Industry talks to itself about growth

AQUACULTURE industry representatives from around Scotland are holding a meeting in Edinburgh today to discuss how to accelerate the sector’s growth.
But despite industry leaders’ stated aim of improving transparency as a criteria of expansion, the gathering, of nearly 100 delegates, is to take place behind closed doors.
The decision not to invite press and public was apparently at the insistence of the conference’s public sector organisers, who include Highlands and Islands Enterprise (HIE), Marine Scotland, the Scottish government and the Scottish Aquaculture Innovation Centre (SAIC).
Rural Economy minister Fergus Ewing, a fervent supporter of growing the industry sustainably, will attend the summit, at the Edinburgh International Conference Centre.
It will also bring together producer companies, a range of supply chain businesses and public agencies.
The focus will be on the supply chain, and the agenda is said to be linked to the industry’s 2030 vision for growth, being driven by the Aquaculture Industry Leadership Group, of which Ewing is a member.

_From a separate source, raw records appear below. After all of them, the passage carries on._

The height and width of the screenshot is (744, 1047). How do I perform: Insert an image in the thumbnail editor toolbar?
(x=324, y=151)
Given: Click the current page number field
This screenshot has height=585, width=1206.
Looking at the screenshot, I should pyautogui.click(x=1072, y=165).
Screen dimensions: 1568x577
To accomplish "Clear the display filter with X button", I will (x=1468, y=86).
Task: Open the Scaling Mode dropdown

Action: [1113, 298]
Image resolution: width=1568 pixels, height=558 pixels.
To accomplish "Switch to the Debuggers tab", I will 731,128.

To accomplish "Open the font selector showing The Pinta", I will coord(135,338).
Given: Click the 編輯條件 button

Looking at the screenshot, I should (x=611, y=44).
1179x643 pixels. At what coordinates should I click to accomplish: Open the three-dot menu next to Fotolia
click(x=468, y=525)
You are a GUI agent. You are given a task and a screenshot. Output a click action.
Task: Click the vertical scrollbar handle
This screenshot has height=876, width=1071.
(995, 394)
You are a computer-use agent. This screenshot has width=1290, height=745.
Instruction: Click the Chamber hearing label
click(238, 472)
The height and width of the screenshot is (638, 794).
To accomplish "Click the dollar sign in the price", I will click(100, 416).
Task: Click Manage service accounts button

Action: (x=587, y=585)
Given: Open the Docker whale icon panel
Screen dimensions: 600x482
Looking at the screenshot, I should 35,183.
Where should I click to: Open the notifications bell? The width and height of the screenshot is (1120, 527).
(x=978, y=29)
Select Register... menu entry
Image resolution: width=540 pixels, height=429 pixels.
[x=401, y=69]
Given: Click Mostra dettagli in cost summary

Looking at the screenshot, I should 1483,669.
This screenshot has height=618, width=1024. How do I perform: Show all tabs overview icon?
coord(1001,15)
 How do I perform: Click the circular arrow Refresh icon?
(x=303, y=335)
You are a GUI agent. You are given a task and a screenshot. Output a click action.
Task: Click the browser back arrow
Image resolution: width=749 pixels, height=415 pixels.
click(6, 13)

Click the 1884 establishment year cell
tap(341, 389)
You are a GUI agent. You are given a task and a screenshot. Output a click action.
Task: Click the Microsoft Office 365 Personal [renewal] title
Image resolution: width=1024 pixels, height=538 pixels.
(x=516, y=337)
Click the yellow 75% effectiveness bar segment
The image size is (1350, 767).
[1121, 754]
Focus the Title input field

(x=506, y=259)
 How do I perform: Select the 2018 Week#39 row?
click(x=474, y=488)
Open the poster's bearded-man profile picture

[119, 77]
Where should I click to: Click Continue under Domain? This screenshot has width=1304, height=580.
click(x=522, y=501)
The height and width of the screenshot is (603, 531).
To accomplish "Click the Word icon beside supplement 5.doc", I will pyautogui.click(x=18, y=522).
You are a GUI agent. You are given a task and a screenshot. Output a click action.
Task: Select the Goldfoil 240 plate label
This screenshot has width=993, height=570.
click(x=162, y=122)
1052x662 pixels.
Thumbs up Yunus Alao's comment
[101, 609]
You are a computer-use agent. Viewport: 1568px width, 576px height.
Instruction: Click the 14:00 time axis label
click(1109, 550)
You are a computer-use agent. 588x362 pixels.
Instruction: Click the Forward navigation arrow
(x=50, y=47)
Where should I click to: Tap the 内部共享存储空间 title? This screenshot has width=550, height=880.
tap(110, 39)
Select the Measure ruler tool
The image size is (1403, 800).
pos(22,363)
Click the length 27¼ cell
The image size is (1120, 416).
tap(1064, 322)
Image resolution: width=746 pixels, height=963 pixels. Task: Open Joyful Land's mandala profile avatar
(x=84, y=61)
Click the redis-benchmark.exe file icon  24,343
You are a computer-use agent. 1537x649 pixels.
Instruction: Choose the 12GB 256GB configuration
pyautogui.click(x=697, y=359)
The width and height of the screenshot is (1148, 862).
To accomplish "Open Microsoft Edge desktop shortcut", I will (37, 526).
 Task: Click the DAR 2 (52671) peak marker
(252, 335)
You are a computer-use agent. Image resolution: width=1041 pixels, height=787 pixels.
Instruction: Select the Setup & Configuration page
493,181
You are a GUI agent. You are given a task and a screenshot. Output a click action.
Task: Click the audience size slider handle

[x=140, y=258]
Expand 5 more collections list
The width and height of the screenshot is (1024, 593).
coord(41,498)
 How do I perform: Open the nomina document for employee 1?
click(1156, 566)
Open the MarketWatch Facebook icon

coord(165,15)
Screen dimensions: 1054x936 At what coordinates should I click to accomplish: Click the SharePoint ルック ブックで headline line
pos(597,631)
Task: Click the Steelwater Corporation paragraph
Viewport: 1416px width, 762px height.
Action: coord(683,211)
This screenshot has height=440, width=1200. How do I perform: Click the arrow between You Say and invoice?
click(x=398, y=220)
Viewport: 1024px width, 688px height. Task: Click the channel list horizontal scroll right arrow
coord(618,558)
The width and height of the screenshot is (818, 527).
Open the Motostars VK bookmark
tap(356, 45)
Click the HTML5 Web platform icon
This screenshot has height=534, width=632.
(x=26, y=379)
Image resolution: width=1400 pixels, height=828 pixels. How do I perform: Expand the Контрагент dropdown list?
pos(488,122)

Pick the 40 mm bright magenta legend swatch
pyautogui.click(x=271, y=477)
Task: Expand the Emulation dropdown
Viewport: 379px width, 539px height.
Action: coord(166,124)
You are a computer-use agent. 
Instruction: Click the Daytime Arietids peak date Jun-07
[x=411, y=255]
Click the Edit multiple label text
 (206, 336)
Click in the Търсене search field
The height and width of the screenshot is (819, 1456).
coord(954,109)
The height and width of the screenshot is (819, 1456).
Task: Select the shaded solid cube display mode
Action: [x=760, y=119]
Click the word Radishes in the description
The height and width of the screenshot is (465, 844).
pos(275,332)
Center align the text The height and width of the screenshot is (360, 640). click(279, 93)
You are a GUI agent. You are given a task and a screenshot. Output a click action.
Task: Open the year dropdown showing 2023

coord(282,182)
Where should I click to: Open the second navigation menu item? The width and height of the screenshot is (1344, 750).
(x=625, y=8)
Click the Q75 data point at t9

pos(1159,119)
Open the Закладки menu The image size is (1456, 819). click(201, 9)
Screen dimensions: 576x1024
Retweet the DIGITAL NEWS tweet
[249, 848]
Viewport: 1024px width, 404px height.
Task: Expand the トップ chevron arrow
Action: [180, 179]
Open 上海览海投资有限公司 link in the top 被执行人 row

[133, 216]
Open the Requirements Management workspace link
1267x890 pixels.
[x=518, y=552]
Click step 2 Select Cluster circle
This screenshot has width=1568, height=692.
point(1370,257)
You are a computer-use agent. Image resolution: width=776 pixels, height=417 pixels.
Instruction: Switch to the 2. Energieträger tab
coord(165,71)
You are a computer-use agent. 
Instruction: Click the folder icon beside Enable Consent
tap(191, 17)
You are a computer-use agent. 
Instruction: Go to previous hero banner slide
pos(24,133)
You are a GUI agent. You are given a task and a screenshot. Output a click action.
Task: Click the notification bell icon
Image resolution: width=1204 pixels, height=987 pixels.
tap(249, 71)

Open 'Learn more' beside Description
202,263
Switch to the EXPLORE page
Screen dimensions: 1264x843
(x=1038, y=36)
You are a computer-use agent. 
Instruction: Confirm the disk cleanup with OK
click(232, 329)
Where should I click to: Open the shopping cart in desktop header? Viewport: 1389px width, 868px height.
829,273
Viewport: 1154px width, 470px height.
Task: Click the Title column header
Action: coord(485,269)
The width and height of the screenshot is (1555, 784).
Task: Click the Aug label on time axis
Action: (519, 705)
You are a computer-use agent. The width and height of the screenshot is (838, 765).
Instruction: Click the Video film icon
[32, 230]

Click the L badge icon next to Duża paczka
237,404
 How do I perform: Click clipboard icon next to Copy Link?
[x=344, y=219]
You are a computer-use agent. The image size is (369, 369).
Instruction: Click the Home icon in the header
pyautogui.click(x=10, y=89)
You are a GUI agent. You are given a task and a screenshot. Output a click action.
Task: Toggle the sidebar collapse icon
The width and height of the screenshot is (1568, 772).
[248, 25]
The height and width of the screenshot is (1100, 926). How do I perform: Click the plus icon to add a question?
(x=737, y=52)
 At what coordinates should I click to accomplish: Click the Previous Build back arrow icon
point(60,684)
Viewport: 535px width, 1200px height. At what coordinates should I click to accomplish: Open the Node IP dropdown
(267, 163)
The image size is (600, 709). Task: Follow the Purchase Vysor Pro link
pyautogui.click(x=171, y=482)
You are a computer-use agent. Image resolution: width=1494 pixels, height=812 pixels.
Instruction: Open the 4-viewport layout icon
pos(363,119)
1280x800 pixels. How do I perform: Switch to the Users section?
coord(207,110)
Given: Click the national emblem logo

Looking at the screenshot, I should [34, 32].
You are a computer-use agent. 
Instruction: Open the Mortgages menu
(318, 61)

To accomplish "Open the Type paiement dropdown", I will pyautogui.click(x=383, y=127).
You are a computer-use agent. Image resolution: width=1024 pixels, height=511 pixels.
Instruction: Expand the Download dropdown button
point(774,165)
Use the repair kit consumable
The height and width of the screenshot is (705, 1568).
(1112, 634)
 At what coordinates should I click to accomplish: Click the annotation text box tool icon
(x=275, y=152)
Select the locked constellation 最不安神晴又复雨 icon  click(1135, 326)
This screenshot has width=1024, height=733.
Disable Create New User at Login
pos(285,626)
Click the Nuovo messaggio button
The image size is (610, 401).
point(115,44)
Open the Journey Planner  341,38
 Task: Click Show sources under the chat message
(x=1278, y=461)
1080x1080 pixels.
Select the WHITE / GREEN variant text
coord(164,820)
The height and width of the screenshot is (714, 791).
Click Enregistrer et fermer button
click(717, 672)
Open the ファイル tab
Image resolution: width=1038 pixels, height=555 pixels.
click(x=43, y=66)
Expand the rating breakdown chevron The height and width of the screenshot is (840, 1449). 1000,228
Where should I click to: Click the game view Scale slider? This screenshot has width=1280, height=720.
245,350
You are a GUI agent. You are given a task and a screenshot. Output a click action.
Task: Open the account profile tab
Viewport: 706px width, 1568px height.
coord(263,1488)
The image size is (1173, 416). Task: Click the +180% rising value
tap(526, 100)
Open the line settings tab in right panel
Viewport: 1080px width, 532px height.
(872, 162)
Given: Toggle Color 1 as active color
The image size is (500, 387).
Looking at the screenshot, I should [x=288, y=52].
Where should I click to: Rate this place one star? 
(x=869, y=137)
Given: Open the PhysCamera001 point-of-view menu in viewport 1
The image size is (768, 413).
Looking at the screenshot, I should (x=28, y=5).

Also on the agenda is the Farmed Fish Health Framework, championed by Ewing, who stressed at its launch last year the importance of information flow, with ‘transparency and open communication embedded as key principles’.
When asked why this key principle was not being applied to today’s meeting, a spokesman for HIE said it was ‘an invite only summit involving firms active in the industry supply chain’.
Enquiries to the Scottish government and SAIC about the guarded nature of the event went unanswered.
A press release issued by HIE said delegates would be exploring ‘commercial collaboration as a model for maximising resources and accelerating growth, while safeguarding each company’s own competitive advantage’.
Research by HIE in 2017 found that 12,022 jobs across Scotland were dependent on the aquaculture industry. For every job in primary production there are five jobs in the supply businesses.
Ewing said: ‘I am delighted that we have managed to encourage so many influential people to attend the summit today.
‘The continuing uncertainty around Brexit means that it’s more important than ever for those involved in the aquaculture supply chain to use opportunities like this to meet and share concerns, and agree on how we can work together to protect and enhance this important sector.
‘I’m certain that by working collaboratively, we can continue to ensure a sustainable future for aquaculture in Scotland.’